Profits at Saudi Aramco fell more than 20% in 2019 on low crude oil prices and production volumes, prompting it to cut spending plans for the year ahead.

Saudi Arabia’s state-owned oil and gas producer, the world’s largest, said capital expenditure for 2020 had been revised down to between $25bn and $30bn – compared to $32.8bn in 2019 – and that spending plans for 2021 are now “under review”.

Despite the fall in profits, from $111.1bn in 2018 to $88.2bn in 2019, the national oil firm remains the world’s most profitable company – as well as the most valuable publicly-listed firm following its record-breaking IPO last December that raised more than $30bn on a $1.7tn market valuation.

Lower refining and chemical margins, as well as a $1.6bn impairment charge associated with its Sadara Chemical Company subsidiary, were also attributed to the fall in profits throughout the year.

Shares in Saudi Aramco, which is listed on the domestic Tadawul stock exchange, were down almost 3% in trading today (16 March), sitting at around 27.9 riyals per share at the time of writing – which compares to the 32 riyals IPO purchase price.

The company confirmed it paid $73.2bn in dividends in 2019, and intends to complete the $75bn dividend for 2020 set out in its IPO prospectus.


Saudi Aramco profits hit by rollercoaster 2019

A rollercoaster 2019 for Saudi Aramco also included a drone missile attack on its Abqaiq and Khurais facilities in September, which temporarily forced it to suspend production to the tune of around five million barrels per day (bpd).

The onset of coronavirus has further disrupted the market since the turn of the year, hitting oil producers hard as both demand and commodity prices plummet.

Company president and CEO Amin Nasser said: “2019 was an exceptional year for Saudi Aramco. Through a variety of circumstances – some planned and some not – the world was offered unprecedented insight into our agility and resilience.

“The recent Covid-19 outbreak and its rapid spread illustrate the importance of agility and adaptability in an ever-changing global landscape.

“We have already taken steps to rationalise our planned 2020 capital spending.

“As the world deals with the difficult and dual challenge of satisfying demand for more energy alongside responding to the rising desire for cleaner energy, I believe we are well-positioned given our oil production is among the least carbon-intensive in the world.”


Covid-19 and Saudi-Russia price war have sent oil prices into freefall

As the de facto leader of the Opec organisation, Saudi Arabia agreed production-cut measures last December to bolster oil prices in the face of global oversupply – but the impact of coronavirus since January has exacerbated the situation, sending crude prices into freefall.

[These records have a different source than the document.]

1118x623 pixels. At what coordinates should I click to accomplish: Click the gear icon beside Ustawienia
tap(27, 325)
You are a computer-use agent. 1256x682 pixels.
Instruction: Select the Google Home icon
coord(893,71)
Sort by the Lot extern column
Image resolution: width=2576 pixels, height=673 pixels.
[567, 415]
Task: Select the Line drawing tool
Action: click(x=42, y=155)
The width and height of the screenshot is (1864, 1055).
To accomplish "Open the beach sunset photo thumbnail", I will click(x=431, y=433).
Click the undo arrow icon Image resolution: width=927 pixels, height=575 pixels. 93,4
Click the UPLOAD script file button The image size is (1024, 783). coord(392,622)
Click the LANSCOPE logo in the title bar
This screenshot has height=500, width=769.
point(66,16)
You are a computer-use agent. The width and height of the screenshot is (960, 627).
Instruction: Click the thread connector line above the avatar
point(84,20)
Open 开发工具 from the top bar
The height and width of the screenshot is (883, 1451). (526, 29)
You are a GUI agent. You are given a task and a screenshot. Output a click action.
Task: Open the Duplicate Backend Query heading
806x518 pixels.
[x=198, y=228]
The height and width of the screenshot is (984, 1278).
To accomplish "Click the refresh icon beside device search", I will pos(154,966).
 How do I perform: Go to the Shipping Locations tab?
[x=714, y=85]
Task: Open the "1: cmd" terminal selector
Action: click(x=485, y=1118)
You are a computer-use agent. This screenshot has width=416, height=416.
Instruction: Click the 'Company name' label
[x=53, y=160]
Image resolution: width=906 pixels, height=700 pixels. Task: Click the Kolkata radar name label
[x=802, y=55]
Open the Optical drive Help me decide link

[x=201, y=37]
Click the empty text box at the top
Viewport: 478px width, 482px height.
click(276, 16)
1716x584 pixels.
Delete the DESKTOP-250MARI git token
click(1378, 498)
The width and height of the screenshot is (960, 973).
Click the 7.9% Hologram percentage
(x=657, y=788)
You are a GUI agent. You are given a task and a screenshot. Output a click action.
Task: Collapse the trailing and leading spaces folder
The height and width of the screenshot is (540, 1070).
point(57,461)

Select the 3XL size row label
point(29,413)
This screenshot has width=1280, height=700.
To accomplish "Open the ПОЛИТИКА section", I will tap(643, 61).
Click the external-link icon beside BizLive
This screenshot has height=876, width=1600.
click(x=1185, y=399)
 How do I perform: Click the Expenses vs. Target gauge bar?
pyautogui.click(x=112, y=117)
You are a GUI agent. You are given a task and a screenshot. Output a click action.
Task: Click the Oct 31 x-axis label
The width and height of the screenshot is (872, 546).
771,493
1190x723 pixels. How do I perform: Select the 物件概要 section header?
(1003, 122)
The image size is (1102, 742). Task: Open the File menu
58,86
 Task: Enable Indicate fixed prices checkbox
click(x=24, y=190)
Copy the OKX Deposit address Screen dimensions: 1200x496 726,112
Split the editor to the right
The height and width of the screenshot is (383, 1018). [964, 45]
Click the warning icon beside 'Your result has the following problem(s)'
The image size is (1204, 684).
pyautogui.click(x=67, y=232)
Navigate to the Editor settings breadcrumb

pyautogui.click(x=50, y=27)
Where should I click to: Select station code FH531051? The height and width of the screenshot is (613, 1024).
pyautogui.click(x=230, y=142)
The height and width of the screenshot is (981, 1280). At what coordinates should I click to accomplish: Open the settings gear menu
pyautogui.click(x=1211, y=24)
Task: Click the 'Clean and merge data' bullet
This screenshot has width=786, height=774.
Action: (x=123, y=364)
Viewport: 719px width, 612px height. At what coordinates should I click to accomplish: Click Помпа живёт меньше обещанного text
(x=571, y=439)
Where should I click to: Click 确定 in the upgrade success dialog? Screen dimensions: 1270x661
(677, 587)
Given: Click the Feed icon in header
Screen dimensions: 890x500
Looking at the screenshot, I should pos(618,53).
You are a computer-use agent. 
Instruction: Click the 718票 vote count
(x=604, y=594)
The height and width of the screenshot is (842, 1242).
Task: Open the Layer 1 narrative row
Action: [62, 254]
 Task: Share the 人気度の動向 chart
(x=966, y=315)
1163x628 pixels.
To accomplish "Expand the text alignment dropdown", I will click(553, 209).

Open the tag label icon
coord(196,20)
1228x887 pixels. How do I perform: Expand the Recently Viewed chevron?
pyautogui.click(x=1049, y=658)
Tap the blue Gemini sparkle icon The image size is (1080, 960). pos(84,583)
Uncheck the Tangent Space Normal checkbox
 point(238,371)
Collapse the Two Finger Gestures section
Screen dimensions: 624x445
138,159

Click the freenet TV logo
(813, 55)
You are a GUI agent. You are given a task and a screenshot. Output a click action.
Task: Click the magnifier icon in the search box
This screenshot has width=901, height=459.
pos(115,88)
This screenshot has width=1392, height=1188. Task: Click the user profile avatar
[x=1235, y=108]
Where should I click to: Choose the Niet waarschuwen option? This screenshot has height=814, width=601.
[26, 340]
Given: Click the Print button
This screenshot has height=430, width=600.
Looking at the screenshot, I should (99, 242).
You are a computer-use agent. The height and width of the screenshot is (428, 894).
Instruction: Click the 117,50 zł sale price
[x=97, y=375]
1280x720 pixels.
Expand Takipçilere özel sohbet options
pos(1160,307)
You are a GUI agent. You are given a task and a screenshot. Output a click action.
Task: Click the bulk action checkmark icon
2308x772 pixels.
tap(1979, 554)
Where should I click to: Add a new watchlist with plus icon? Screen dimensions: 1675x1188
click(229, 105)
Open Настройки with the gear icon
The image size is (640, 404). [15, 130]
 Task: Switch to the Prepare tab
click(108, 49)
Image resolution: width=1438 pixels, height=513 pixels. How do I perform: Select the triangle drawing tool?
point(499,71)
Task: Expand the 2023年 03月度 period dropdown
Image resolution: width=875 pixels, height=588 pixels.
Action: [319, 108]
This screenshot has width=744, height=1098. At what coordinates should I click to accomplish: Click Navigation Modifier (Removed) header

Failed negotiations between Opec and Russia – the nominal leader of the Opec+ alliance – to implement additional cuts in response to Covid-19 left the two major oil producers in a stand-off that has sparked a price war and commitments from Saudi Arabia to raise output and flood the market with heavily-discounted reserves.

The kingdom plans to increase current production levels by 2.5 million bpd to 12.3 million bpd next month, once the existing Opec cutback agreement expires.

Last week, Saudi Aramco confirmed it had been instructed by Riyadh to increase its maximum sustainable production capacity from 12 million bpd to 13 million bpd.

Prices of Brent crude are currently less than $33 per barrel – which compares to roughly $50 per barrel before the Opec+ fall-out and $70 per barrel in January before the spread of the pandemic.